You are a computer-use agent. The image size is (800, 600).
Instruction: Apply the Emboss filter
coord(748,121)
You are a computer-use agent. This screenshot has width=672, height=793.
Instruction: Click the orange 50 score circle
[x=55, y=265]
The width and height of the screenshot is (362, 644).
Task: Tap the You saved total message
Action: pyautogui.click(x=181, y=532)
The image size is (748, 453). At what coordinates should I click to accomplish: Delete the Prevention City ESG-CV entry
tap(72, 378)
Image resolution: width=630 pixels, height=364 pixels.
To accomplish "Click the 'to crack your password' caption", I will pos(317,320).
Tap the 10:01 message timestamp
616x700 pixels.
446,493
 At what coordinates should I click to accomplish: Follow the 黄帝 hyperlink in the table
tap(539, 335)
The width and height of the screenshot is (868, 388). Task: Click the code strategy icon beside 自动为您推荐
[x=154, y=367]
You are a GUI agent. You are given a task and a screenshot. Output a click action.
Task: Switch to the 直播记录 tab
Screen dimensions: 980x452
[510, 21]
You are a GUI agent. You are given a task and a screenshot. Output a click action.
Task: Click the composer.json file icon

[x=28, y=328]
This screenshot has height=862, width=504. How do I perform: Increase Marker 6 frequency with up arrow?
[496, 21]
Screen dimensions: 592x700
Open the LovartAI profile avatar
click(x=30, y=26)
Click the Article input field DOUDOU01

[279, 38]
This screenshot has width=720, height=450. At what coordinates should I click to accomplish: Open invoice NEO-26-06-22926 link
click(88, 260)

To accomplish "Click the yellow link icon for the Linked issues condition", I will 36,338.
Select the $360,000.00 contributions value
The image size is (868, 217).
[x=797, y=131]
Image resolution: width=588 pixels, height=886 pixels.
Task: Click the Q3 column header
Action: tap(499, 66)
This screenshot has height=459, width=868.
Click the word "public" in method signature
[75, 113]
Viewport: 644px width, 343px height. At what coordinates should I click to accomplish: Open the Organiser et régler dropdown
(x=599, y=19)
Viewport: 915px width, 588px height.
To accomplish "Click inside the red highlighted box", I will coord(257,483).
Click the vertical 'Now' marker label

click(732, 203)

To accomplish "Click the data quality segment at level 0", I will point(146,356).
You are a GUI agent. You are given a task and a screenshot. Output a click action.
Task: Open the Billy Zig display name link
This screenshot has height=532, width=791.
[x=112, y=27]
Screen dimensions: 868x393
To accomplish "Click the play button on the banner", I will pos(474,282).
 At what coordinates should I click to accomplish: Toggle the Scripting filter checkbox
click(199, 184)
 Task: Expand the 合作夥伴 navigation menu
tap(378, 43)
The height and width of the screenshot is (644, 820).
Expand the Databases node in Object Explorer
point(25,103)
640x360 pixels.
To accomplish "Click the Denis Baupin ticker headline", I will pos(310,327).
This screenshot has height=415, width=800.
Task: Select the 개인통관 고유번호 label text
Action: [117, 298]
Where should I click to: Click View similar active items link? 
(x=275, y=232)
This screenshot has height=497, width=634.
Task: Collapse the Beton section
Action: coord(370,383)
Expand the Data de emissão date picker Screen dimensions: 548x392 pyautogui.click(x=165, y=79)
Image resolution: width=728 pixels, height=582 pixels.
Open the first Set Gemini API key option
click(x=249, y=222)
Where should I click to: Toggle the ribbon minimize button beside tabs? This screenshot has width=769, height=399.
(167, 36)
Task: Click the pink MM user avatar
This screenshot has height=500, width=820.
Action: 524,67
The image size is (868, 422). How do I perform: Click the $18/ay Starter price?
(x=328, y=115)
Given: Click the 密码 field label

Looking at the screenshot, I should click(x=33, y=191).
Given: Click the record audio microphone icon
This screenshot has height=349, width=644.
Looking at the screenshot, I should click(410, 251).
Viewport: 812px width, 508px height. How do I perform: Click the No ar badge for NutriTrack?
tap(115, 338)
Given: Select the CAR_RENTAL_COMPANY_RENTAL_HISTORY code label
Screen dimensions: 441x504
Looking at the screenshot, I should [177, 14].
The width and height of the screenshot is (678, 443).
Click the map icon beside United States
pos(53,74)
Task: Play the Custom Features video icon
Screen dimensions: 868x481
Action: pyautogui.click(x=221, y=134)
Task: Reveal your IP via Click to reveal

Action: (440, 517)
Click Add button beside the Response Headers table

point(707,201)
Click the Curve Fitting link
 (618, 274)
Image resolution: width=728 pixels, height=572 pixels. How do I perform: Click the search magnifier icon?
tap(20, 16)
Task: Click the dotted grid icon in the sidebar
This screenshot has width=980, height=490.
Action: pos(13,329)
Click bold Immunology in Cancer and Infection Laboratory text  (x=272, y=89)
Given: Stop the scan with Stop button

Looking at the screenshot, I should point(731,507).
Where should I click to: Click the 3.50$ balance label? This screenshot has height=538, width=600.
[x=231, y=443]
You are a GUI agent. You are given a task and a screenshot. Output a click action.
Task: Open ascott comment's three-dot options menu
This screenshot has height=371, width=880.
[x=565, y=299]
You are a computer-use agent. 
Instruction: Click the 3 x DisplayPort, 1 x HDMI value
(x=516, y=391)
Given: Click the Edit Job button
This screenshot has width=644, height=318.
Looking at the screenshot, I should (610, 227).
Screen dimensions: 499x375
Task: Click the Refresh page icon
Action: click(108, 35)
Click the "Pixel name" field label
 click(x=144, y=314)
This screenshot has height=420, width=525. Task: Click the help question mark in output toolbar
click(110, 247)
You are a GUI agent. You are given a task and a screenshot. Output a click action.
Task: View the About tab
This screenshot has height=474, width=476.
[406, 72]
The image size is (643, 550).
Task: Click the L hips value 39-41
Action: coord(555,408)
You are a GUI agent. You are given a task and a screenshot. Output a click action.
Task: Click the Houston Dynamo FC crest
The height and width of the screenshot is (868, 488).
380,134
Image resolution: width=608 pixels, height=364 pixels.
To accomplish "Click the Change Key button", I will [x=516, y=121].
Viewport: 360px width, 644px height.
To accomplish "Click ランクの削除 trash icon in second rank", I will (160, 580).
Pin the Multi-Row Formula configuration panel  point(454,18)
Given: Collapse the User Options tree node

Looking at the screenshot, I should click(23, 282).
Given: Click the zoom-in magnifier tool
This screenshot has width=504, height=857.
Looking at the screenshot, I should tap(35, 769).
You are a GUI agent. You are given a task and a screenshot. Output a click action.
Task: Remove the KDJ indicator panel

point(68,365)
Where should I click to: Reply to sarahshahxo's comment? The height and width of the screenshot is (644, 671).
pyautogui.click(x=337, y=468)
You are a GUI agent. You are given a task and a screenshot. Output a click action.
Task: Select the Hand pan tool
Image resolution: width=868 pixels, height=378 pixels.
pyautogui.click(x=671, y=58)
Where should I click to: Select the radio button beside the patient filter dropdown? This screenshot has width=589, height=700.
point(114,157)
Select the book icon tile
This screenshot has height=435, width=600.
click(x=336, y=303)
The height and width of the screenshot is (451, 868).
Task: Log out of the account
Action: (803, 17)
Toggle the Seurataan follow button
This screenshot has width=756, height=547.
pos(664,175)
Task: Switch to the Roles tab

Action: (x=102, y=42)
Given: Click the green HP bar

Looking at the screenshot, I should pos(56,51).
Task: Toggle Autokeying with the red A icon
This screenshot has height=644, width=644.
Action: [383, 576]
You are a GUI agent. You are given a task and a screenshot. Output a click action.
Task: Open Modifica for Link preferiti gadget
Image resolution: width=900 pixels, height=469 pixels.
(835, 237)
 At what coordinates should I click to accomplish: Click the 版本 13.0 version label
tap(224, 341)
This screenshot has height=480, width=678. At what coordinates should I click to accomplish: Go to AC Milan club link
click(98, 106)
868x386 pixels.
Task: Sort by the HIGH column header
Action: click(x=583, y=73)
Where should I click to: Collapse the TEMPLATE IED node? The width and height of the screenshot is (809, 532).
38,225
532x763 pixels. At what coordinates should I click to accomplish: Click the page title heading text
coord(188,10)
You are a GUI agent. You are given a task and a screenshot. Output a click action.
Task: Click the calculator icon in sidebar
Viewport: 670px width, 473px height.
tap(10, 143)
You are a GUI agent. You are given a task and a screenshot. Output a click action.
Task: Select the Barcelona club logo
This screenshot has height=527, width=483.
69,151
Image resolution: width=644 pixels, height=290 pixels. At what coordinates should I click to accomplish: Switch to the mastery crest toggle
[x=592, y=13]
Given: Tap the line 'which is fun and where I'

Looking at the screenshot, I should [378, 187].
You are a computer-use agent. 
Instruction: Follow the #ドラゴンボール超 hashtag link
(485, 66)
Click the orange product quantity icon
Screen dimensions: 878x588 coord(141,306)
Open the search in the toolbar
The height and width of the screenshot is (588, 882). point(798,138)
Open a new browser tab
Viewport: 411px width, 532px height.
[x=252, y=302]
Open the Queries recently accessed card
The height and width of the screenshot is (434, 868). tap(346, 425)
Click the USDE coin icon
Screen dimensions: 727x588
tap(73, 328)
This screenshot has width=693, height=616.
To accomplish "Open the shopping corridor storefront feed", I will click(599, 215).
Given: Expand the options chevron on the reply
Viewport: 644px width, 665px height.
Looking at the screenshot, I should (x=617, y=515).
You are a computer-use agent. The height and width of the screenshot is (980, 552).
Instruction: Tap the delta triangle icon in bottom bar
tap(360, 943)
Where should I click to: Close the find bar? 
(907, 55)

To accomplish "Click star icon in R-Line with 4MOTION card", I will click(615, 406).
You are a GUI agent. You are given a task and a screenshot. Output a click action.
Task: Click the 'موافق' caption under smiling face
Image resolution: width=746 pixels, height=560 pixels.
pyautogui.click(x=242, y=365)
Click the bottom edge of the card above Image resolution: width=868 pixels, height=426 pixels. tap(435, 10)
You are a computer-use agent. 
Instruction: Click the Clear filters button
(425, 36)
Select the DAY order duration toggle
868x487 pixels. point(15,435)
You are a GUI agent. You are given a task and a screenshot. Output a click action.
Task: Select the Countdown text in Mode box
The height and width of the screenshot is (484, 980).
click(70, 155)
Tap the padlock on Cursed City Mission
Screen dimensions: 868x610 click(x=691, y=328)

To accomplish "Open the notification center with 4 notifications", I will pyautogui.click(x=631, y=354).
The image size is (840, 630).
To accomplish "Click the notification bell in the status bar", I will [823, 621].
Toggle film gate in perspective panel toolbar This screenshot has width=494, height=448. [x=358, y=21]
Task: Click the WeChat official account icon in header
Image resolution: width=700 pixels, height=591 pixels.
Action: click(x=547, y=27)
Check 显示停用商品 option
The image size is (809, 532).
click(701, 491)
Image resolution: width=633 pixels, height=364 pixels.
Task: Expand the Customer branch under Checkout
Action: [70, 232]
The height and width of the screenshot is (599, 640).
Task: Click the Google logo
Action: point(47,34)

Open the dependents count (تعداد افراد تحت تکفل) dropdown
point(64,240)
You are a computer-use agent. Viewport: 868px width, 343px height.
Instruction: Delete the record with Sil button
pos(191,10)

- _PROBLEM TO SOLVE_: What is the number of lines in the records that include "caption"? Answer with that number alone.

- _PROBLEM SOLUTION_: 2